===== Rows

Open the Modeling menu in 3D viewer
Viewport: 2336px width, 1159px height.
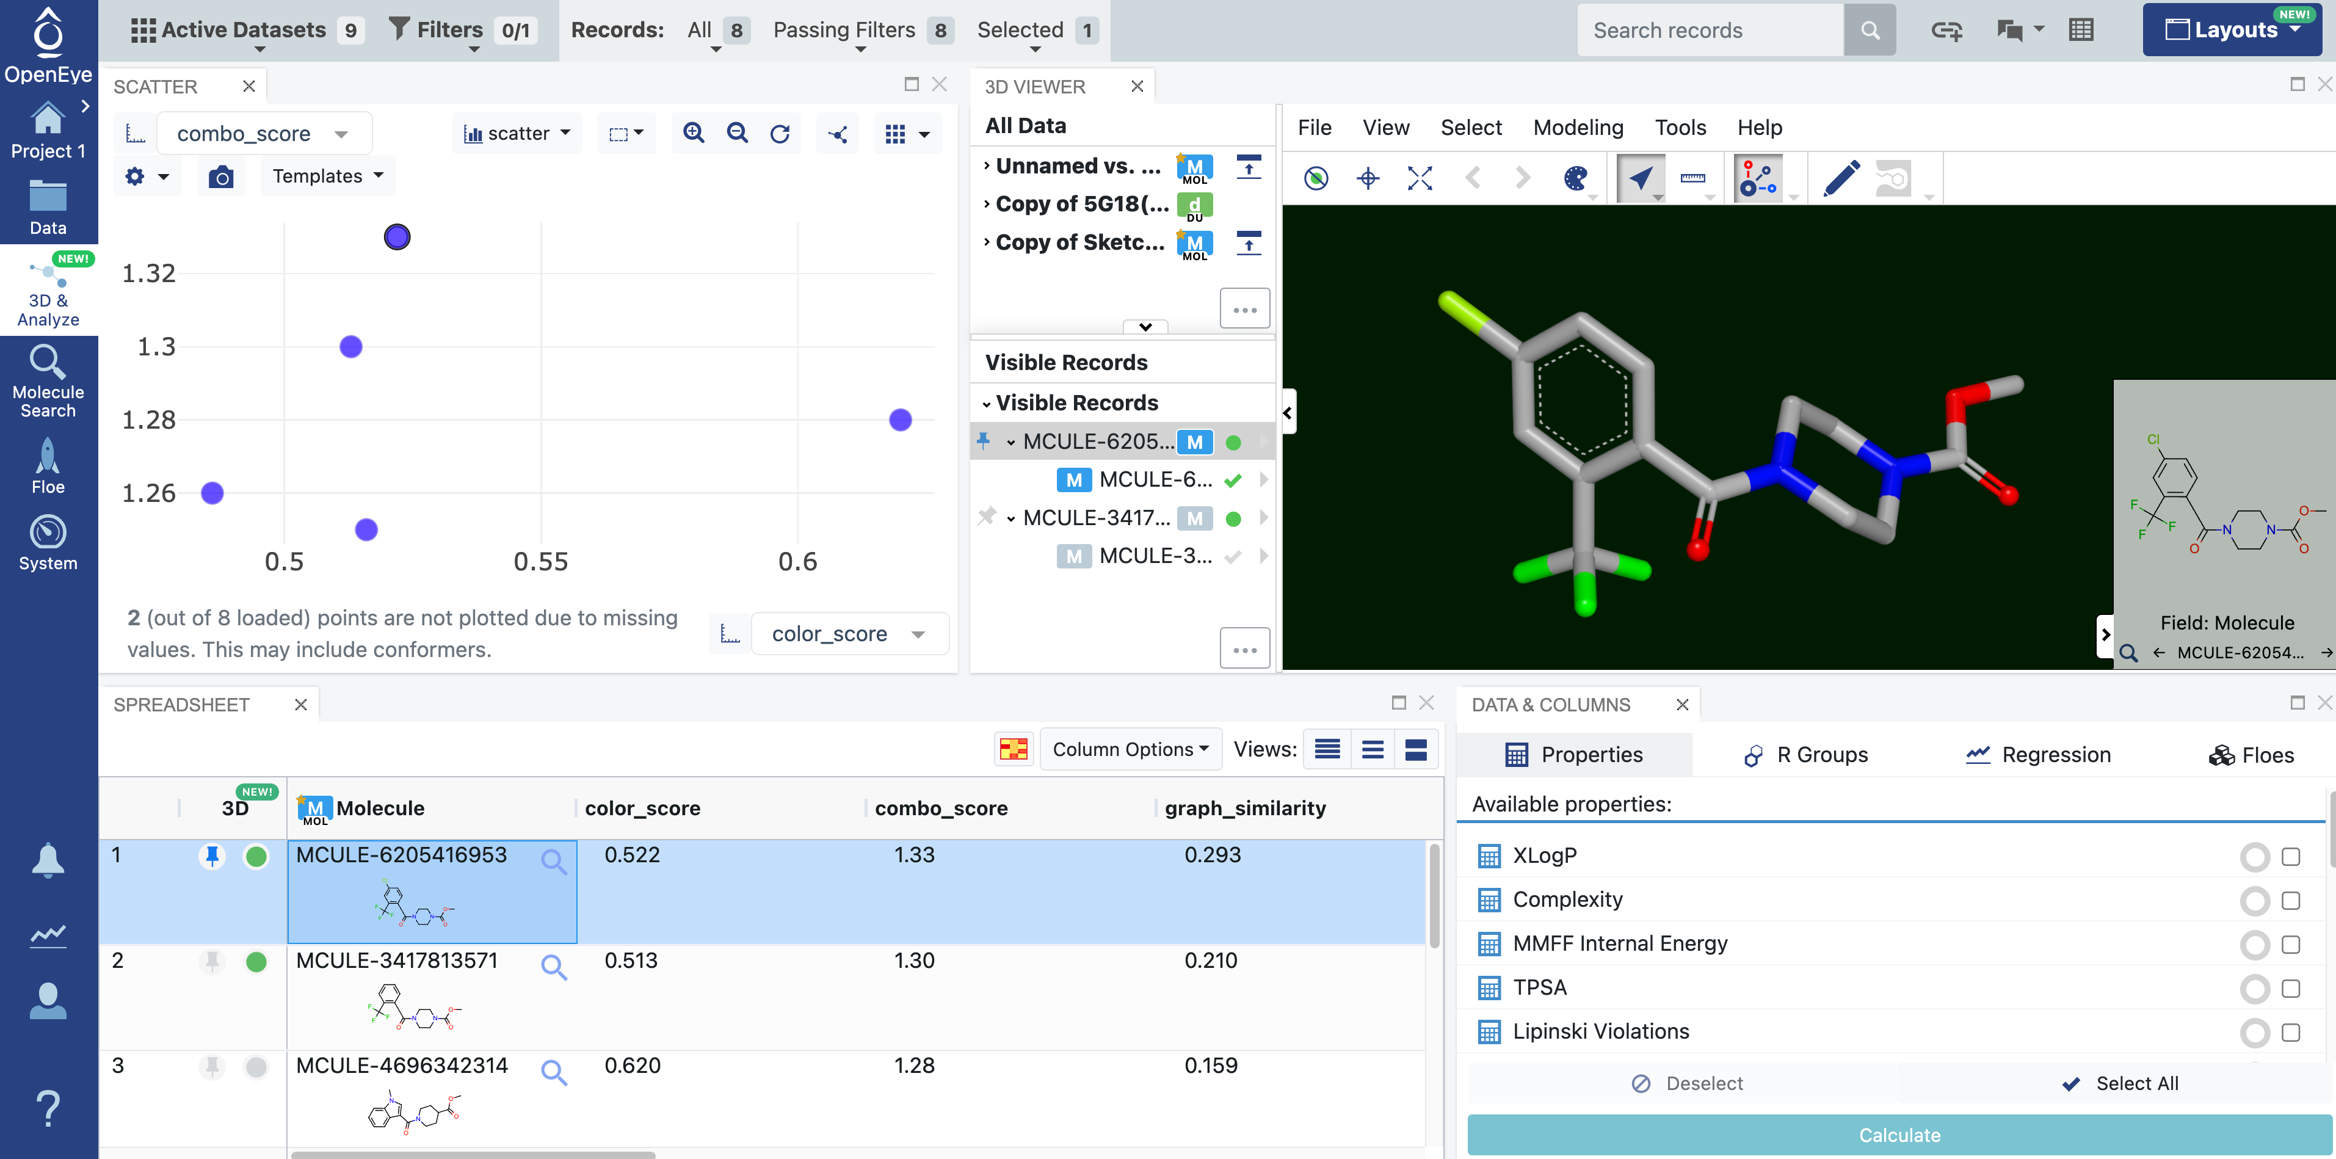(x=1578, y=128)
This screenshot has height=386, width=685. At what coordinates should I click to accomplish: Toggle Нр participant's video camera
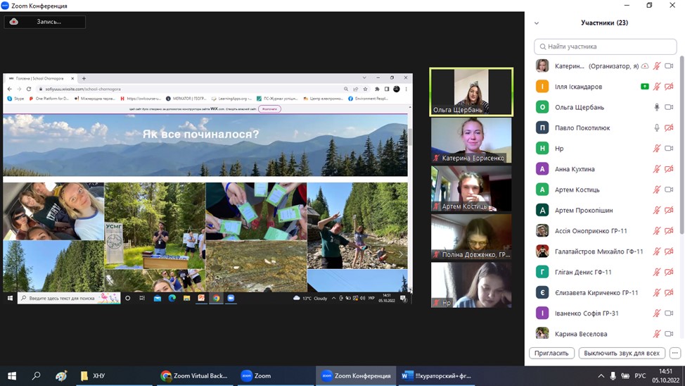[669, 149]
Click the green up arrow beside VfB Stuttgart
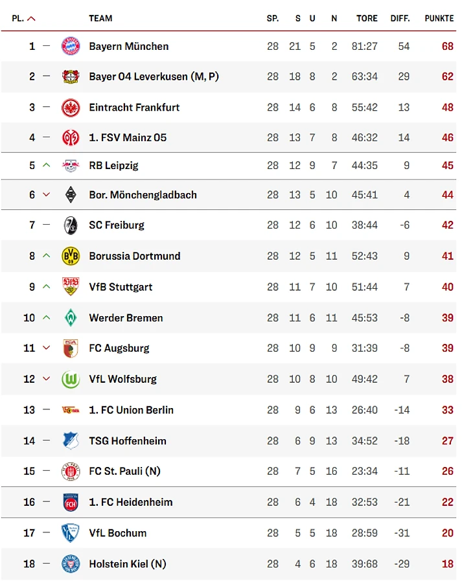 point(47,287)
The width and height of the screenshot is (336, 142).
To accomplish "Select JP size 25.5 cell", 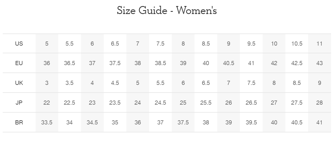I will 206,103.
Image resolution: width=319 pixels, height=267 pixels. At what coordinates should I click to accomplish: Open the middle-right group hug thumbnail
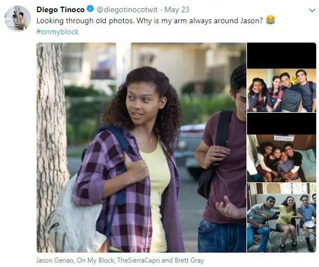click(x=281, y=148)
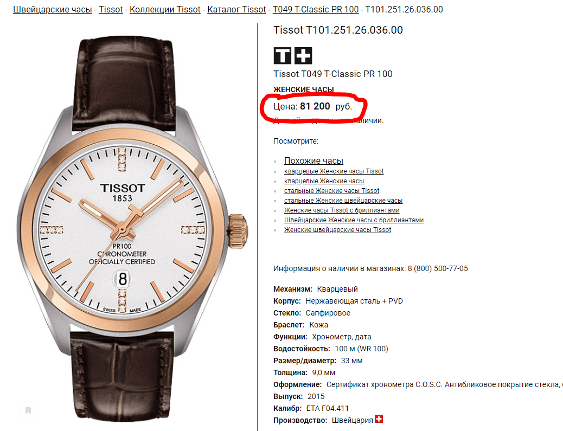Viewport: 563px width, 431px height.
Task: Open стальные Женские часы Tissot link
Action: (x=331, y=190)
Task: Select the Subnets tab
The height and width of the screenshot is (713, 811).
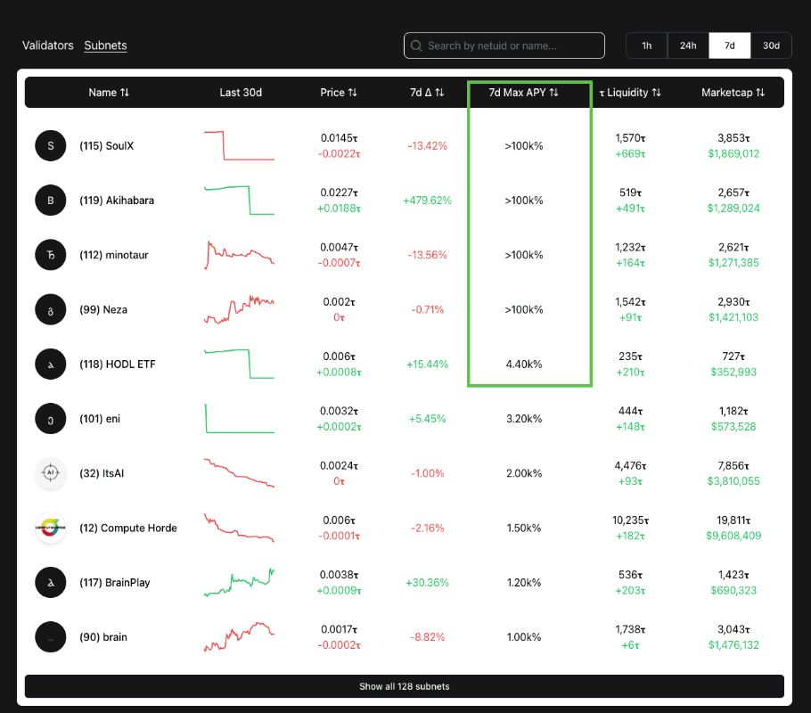Action: pyautogui.click(x=105, y=45)
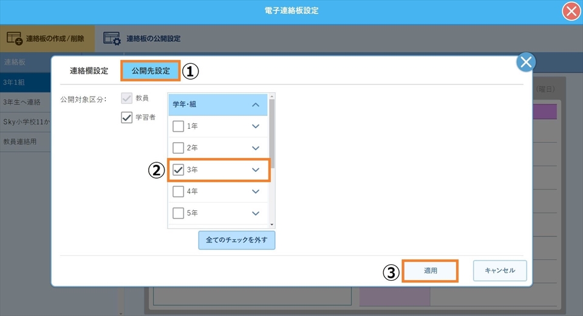The width and height of the screenshot is (583, 316).
Task: Expand the 3年 row chevron
Action: click(256, 170)
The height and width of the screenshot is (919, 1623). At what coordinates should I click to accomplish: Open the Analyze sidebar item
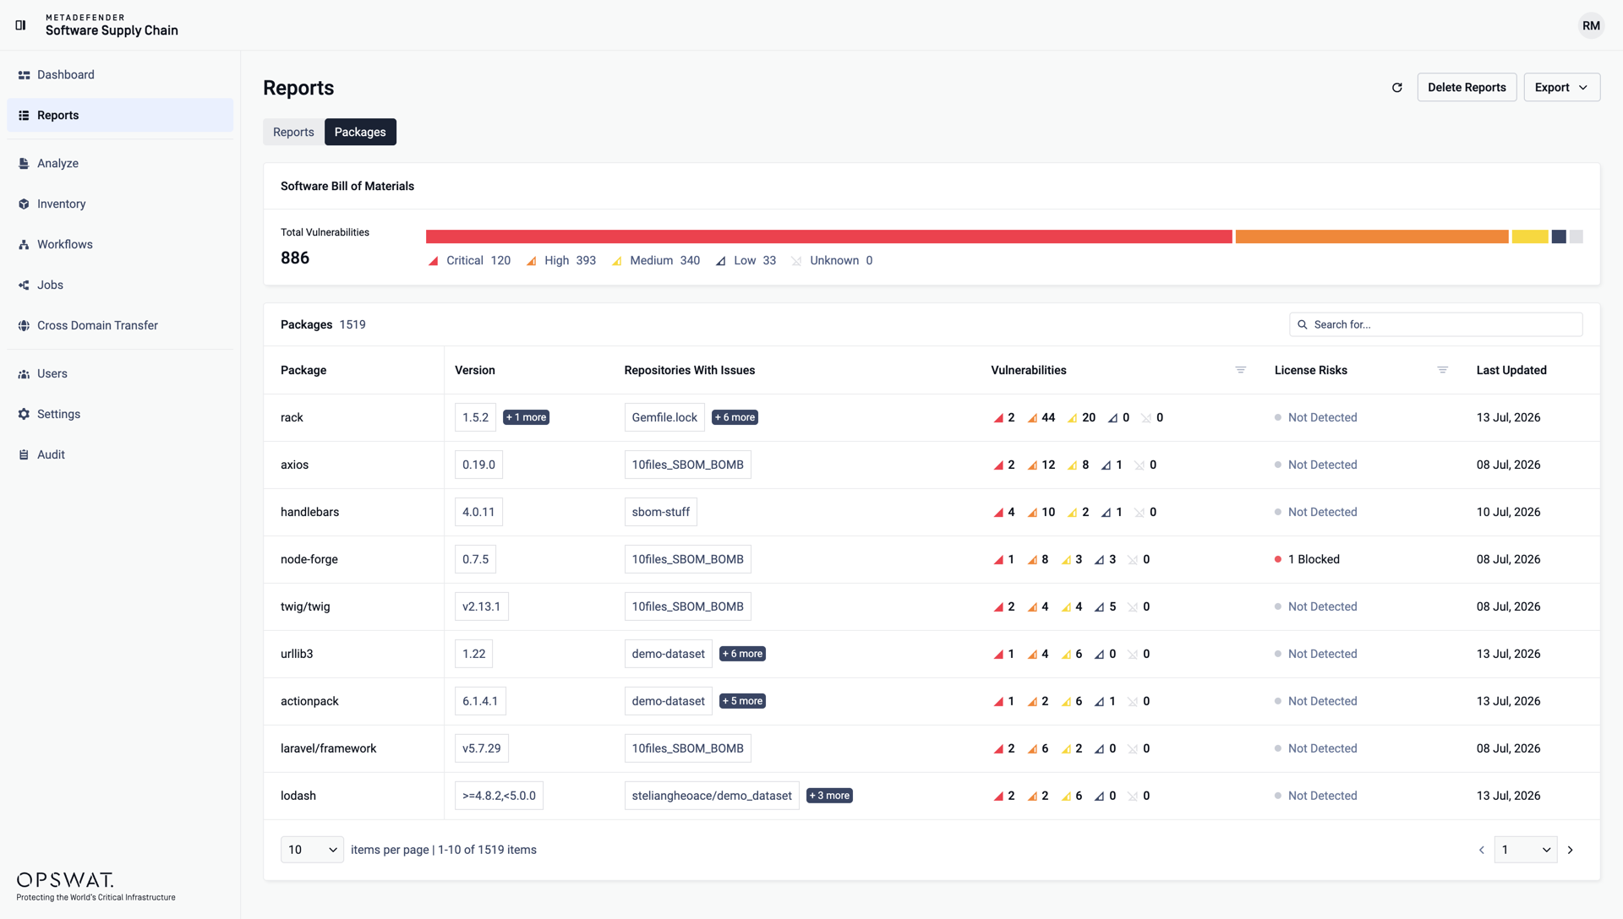pyautogui.click(x=120, y=163)
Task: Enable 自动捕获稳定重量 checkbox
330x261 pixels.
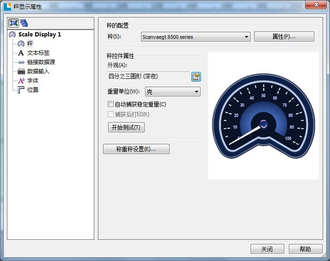Action: pos(110,104)
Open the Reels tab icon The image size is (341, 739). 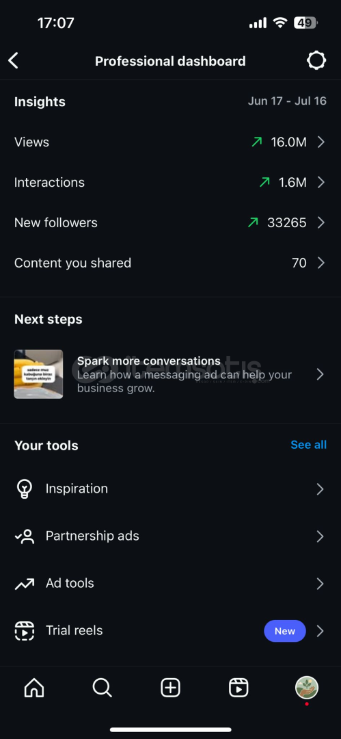pyautogui.click(x=238, y=688)

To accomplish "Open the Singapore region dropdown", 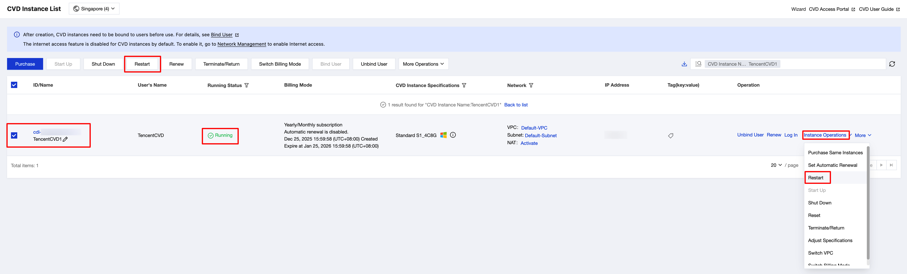I will click(94, 9).
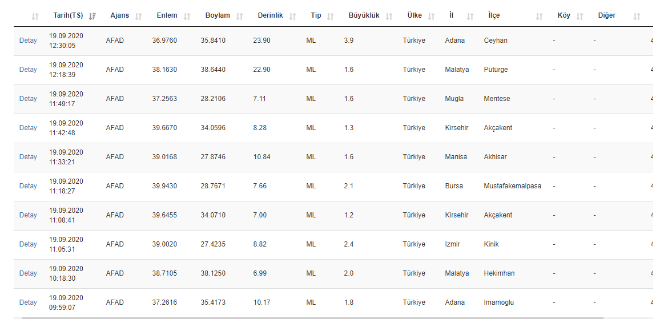Click the sort icon beside Tip
Viewport: 660px width, 319px height.
tap(330, 17)
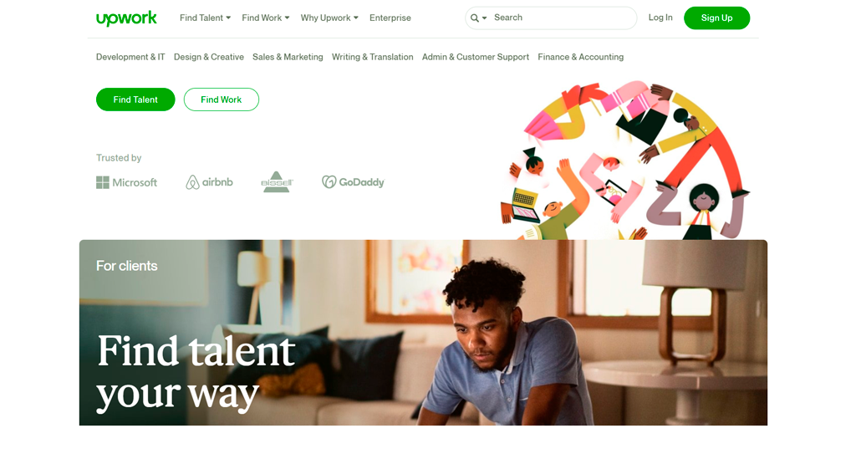Open the Why Upwork dropdown

[x=329, y=18]
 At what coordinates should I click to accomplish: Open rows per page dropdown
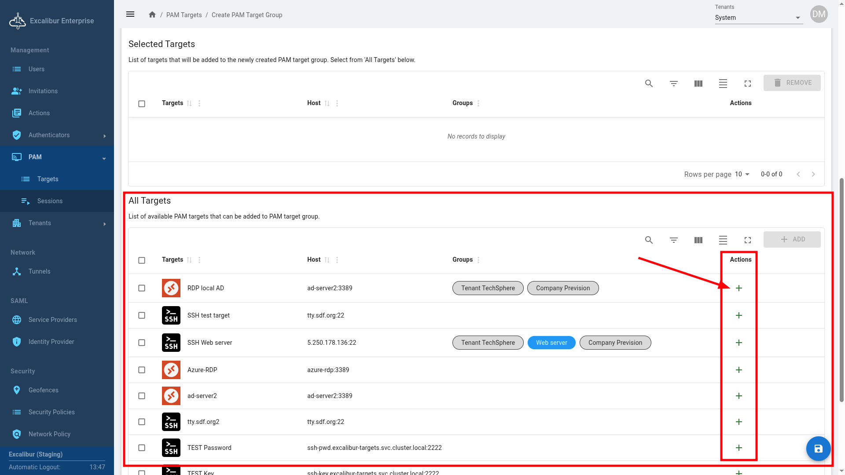742,174
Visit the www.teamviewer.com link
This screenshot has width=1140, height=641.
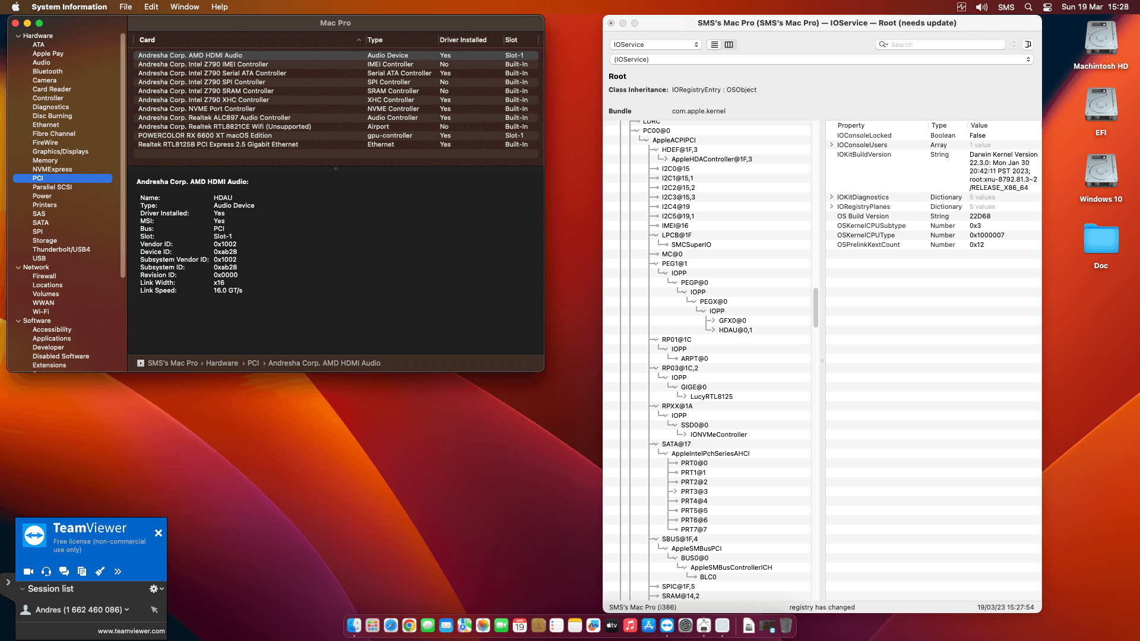point(131,631)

==========

* [Task prompt]:
Copy out the part of the data that opens with the line containing "Task: Select the Subnets tab" and closes with the line containing "Action: click(256, 170)", both of those lines included, without changing anything. Omit the pictures from your copy.

* [Complete output]:
Task: Select the Subnets tab
The height and width of the screenshot is (713, 811).
Action: pyautogui.click(x=105, y=45)
The width and height of the screenshot is (583, 316).
Task: Expand the 3年 row chevron
Action: click(256, 170)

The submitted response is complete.